— BEGIN Selection —

Like life generally, I believe the soul of a person is a work of art. And you can no more perfect a person than you can perfect a song or piece of art. The value is in the enjoyment of it, whether that’s creating it or experiencing it. I feel like it’s best visualized in how unique and cool I find my siblings to all be. But we’ve all got some pretty crazy perfectionistic tendencies.

Me (24) and my dope siblings at my sister’s wedding, youngest to oldest.
I believe that rest and relaxation are just as valuable and important as work and productivity. But it is extremely difficult for me to feel peaceful when I relax or rest. I learned to feel “anxious” about finding the “right” things to do. I don’t think that’s healthy. The benefits of work and productivity are obvious, we don’t need to add some unachievable weight of eternal damnation to them. I don’t believe human’s need to be taught that working hard and doing good things for others will win them invisible spiritual favor and reward from deity. I think we have a built in desire to create things and to care for each other.
Being shamed into working hard or caring for others only poisons the well of motivation. I have felt that very viscerally as I’ve left the church and many people have randomly dropped off treats at our home in attempts to reactivate us. Whatever genuine care there is, which I’m sure there is some, it is soured by knowing that the church tells them that their salvation depends to some degree on their attempts to fulfill their callings and reactivate us through missionary work. It really sucks to feel you have to be kind or work hard for any other reason than that we care about ourselves and we care about others.
Isolation
The final theme I want to speak to is how isolation in the church obscures the ubiquity of suffering caused by its teachings. That same isolation promotes ignorance to alternative ways of living and thinking that may bring peace and joy.
Isolation from self
One disturbing tenant of Mormonism is that of learning to set one’s genuine thoughts and discernment aside in favor of obedience to authority. The following is a quote shared by a church leader in a general conference quoting the prophet from when the leader was a boy.

— END Selection —
— BEGIN Extracted records —

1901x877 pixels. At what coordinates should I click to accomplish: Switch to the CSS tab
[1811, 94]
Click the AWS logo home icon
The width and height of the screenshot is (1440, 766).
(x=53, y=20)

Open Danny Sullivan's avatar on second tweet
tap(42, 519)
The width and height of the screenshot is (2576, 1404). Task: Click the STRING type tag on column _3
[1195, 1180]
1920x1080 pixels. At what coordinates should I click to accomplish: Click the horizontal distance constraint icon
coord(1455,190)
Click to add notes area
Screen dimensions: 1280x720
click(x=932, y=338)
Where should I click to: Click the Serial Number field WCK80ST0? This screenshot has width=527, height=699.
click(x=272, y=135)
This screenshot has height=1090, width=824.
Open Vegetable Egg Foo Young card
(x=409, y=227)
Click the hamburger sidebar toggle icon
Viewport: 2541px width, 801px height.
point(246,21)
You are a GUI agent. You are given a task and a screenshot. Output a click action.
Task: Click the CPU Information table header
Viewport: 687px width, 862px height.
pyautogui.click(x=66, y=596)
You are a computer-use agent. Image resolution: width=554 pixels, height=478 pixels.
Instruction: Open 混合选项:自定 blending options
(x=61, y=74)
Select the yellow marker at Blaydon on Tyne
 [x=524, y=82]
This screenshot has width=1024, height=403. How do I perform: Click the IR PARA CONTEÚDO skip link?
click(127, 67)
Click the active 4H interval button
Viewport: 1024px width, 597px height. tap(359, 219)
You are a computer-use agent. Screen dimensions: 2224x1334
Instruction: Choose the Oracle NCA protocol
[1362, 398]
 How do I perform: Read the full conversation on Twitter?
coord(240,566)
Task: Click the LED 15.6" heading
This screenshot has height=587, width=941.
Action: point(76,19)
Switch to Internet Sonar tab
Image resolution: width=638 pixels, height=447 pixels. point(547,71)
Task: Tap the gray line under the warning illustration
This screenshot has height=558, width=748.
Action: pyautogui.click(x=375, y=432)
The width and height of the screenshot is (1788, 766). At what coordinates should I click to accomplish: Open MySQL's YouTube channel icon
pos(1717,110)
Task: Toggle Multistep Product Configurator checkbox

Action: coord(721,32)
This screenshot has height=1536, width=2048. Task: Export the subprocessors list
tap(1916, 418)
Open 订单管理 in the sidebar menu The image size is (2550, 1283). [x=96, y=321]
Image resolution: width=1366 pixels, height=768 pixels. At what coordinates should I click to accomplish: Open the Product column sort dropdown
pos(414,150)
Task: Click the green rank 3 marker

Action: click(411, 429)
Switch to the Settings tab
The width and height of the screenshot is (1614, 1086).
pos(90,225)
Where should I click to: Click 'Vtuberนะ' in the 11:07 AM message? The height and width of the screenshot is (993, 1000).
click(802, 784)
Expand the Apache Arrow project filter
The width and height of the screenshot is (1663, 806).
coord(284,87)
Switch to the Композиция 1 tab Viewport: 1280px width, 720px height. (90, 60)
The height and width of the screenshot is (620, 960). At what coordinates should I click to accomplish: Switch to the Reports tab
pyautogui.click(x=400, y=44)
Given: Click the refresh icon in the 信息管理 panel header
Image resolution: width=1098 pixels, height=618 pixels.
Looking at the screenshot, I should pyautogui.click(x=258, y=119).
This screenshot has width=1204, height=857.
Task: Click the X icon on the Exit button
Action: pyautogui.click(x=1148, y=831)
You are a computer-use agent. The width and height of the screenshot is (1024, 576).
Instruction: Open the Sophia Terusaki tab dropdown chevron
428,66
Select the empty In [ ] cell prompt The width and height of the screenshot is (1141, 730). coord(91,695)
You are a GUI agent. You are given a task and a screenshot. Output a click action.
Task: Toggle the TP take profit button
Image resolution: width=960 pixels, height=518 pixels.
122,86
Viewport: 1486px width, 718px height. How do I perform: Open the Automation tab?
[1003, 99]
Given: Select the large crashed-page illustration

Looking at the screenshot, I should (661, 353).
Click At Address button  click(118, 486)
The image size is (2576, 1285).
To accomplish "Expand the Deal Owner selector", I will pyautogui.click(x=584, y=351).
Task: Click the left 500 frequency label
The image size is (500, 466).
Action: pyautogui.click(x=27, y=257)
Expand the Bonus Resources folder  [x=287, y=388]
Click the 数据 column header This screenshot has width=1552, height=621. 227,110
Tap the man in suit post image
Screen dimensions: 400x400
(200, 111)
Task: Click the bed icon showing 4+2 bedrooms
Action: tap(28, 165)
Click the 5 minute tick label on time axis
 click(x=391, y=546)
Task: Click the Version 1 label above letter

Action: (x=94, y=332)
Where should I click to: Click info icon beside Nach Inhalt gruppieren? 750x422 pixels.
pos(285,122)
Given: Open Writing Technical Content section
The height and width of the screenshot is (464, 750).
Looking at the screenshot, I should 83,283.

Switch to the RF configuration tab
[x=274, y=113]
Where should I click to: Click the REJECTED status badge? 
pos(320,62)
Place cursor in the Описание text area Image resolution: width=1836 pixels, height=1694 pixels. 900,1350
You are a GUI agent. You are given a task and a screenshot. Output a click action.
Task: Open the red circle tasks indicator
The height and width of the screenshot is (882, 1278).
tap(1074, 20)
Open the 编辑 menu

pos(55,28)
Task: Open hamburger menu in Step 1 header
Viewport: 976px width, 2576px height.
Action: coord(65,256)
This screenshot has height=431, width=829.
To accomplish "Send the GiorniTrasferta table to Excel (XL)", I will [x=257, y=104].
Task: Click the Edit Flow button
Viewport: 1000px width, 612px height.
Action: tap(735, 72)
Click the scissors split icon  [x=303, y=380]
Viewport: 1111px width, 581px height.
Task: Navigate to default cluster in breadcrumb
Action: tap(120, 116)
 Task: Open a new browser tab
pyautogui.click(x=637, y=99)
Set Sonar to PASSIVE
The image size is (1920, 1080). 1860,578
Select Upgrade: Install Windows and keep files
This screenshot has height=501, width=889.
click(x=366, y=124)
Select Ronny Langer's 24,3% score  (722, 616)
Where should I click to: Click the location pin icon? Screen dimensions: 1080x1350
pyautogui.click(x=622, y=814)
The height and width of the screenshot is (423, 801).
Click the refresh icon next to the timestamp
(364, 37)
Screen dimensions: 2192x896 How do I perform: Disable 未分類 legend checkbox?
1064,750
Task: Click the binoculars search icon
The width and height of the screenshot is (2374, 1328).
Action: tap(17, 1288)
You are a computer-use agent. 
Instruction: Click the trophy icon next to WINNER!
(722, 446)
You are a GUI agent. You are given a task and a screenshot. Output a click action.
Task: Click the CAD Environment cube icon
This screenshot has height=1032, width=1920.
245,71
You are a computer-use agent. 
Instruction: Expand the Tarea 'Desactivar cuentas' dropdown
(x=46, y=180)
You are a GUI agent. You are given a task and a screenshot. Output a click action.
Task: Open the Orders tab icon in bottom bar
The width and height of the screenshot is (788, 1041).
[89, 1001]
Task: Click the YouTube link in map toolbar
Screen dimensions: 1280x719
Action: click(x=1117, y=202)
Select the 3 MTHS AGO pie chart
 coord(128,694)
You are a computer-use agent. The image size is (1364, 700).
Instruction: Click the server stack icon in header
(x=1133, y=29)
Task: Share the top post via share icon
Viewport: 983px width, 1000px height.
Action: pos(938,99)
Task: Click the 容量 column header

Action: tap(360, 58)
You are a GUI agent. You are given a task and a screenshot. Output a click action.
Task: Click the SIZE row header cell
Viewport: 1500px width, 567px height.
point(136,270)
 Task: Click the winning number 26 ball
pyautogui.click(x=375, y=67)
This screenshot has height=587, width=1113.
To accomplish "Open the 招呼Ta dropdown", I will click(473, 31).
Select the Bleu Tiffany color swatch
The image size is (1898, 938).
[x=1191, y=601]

— END Extracted records —

> **Task description**: Continue the personal essay about leaving the Mormon church, starting right after its last sentence.

> **Task output**:
My boy, you always keep your eye on the President of the Church, and if he ever tells you to do anything, and it is wrong, and you do it, the Lord will bless you for it.” Then with a twinkle in his eye, he said, “But you don’t need to worry. The Lord will never let his mouthpiece lead the people astray.” [In Conference Report, October 1960, p. 78]
This doctrine of never questioning church leaders, even when your feelings are at odds with the leaders, is the perfect example of teaching people to ignore and subvert their natural sense of right and wrong. And in turn, their self-confidence and self-trust. Thereby, you are distanced / isolated from your authentic feelings and thoughts.
The church’s general stance toward a person’s conscience is that it should be followed, except when it is in conflict with the church. The unspoken doctrine is that the church should never be in conflict with one’s conscience. But if it is, a person should follow the church. The token follow-up offered to members with divergent thinking is, “Do not worry, …
The Lord will never let his mouthpiece lead the people astray.
Isolation from other beliefs
The church’s constant invitation to members and nonmembers alike is to read the Book of Mormon and pray to see if it’s true. As a child of members, you’re expected to have that experience or something like it by the time you are eight because that’s when you’re expected to be baptized and commit your life to the church.
As a child, you’re asked to study and pray daily in order to receive confirmation from the Holy Ghost through your feelings that the Book of Mormon is true. So alone in my room I would read and pray and hope that I felt something. I did one day feel a good feeling while reading Alma Chapter 7. It described how Christ suffered all things that I will suffer so that he could help me. I found that touching and felt a sense of love and appreciation which I was happy to conflate with meaning the book as a whole was true as a whole and thereby Joseph Smith was a true prophet and thereby that the church was true. And this is the notorious cascade of reasoning I think every religion uses to stake its claim of truthfulness based on one experience or another associated with its doctrines or practices. And me being young, naive, and desperate to belong to my tribe, would see this line of reasoning as a lifeline offering safety, acceptance, and a hope for more feelings of love.

Me (12) around the time I had my first spiritual experience while reading the Book of Mormon.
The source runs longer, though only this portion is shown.